Vijfde toespraak tot mijn studenten, voorjaar 1976.

Vandaag moet ik Uw aandacht vragen voor de z.g. "Buxton index", ingevoerd door collega John Buxton te Warwick University. Toen hij als employee van een raadgevend bureau te maken had met een enorme scala van personen en organisaties, realiseerde hij zich, wat het meest significante criterium was, volgens hetwelk hij deze personen en organisaties op een lineaire schaal zou kunnen uitzetten. Het is de lengte van de periode in de toekamst, waarover iets of iemand plannen maakt; gemeten in jaren heet deze maat sindsdien de Buxton index.
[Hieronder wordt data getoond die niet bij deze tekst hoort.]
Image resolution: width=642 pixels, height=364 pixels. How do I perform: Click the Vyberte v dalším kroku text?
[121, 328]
Die verschillen zijn inderdaad enorm. De ware Christen heeft voor zijn morele leven een oneindig grote Buxton index, het klassieke huwelijk wordt met een Buxton index van ongeveer vijftig gesloten, wetenschappelijk onderzoek wordt met een Buxton index van ongeveer tien bedreven —niet omdat de onderzoeker niet verder in de toekomst zou willen kijken, maar omdat het verre toekomstbeeld te vaag wordt— scholieren hebben vaak een Buxton index, die niet veel groter is dan het aantal jaren, dat hen van het eindexamen scheidt, en het kleine kruideniertje op de hoek heeft een Buxton index van driekwart.
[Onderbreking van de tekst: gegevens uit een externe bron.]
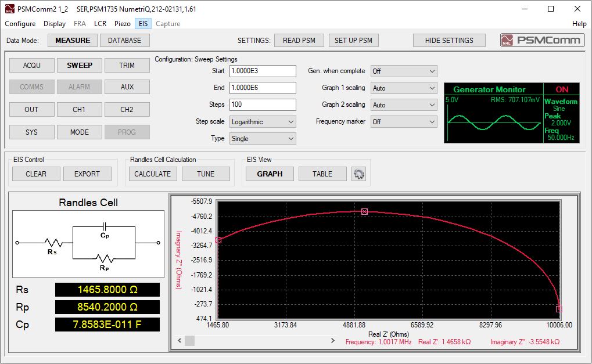
Task: Select the SWEEP settings panel
Action: (79, 65)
Het is evenwel niet de breedte van het spectrum, dat de Buxton index zo significant maakt. Hij is significant om een heel andere reden. Samenwerking tussen personen en instituten met een drastisch verschillende Buxton index is nl. niet alleen ineffectief, maar loopt op ruzie uit, omdat de partners elkaar morele verwijten gaan maken. Degene met de langste Buxton index verwijt de andere kortzichtigheid, degene met de kortste Buxton index verwijt de ander alle mogelijke vormen van plichtsverzuim, omdat hij zich voor de urgente noden van vandaag niet interesseert. Het belang van de Buxton index is, dat het deze verschillen van instelling uit het vlak van de morele veroordelingen trekt en daardoor bespreekbaar maakt. Het is een techniek volgens welke een niet functionerende samenwerking zonder verwijten en zonder poging een irreele schuldvraag te beantwoorden, kan worden beeindigd.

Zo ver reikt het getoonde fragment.